You can always put on a facade of confidence, but most people are able to see through that. Overly-hyped confidence can come across as insecurity and be extremely overbearing on others. You may know and believe everything you discuss with others, but it is the insecure person who needs to tell everyone everything they know. True confidence sometimes means holding back, giving time for who you are to be revealed naturally instead of being forced on others. You can be known as a know-it-all (and we all know one), or be known as someone with who is wise and knowledgeable in her field, who is sought out on the basis of her reputation, not rejected because of it.

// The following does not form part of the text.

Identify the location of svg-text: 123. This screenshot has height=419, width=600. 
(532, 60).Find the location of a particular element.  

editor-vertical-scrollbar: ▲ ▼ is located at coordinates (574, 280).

Of course, image is everything, but designing your public image requires that you hold something back. Confidence inspires, insecurity blathers on, whether in your business communications or in your emails or on your website. Confidence doesn’t need to send out emails to constituents every day or even every other day. Confidence doesn’t insist upon a homepage that says everything about your business or organization in one small space, it relies upon an organized website where the right information is in just the right place.
Being a leader in any area of business, ministry or education requires having the ability to influence, but influence is often undermined by our own insecurities. Pay close attention to how you are known and perceived in contrast to how you want to be known and perceived. Many lessons are learned when you come to understand that perception is often your practical reality. Don’t let insecurity dictate how and what you communicate, it won’t end well.